— Your goal —
From the entries that follow, copy exactly the lines beginning at the line holding "Instruction: Uncheck 文書内のテキストを表示 checkbox" and continuing through the line holding "Task: Mute the video volume icon".

— Given records —
:::::
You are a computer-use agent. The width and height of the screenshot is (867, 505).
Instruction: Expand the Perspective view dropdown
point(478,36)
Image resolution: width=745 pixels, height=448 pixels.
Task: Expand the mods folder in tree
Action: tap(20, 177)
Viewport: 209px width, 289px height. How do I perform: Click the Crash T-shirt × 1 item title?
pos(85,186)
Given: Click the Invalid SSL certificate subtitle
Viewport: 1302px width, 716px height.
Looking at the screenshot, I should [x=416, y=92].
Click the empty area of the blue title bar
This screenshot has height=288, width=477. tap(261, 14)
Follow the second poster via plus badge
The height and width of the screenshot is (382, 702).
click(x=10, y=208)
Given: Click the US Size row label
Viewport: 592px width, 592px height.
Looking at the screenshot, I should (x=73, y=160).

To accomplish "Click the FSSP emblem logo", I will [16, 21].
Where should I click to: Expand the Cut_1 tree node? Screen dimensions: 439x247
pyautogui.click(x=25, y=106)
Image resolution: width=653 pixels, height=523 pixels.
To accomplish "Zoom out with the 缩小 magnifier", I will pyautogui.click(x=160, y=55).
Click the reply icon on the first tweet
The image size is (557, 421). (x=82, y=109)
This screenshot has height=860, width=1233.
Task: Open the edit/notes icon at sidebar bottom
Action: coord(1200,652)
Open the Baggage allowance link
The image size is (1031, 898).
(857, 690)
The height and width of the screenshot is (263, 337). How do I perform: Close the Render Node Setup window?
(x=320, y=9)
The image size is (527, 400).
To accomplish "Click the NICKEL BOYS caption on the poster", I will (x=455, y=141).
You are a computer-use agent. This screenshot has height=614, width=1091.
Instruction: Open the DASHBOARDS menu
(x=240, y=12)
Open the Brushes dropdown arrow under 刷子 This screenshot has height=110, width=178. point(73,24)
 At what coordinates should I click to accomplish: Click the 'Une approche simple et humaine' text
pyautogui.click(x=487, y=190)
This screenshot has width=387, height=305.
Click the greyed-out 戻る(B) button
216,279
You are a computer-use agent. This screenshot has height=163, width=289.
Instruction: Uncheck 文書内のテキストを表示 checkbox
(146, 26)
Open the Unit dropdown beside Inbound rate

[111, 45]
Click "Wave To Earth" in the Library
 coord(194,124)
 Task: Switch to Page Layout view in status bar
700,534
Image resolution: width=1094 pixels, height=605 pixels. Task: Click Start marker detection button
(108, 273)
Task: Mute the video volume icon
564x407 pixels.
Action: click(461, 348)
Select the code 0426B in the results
:::::
— Output for this task —
Instruction: Uncheck 文書内のテキストを表示 checkbox
(146, 26)
Open the Unit dropdown beside Inbound rate

[111, 45]
Click "Wave To Earth" in the Library
 coord(194,124)
 Task: Switch to Page Layout view in status bar
700,534
Image resolution: width=1094 pixels, height=605 pixels. Task: Click Start marker detection button
(108, 273)
Task: Mute the video volume icon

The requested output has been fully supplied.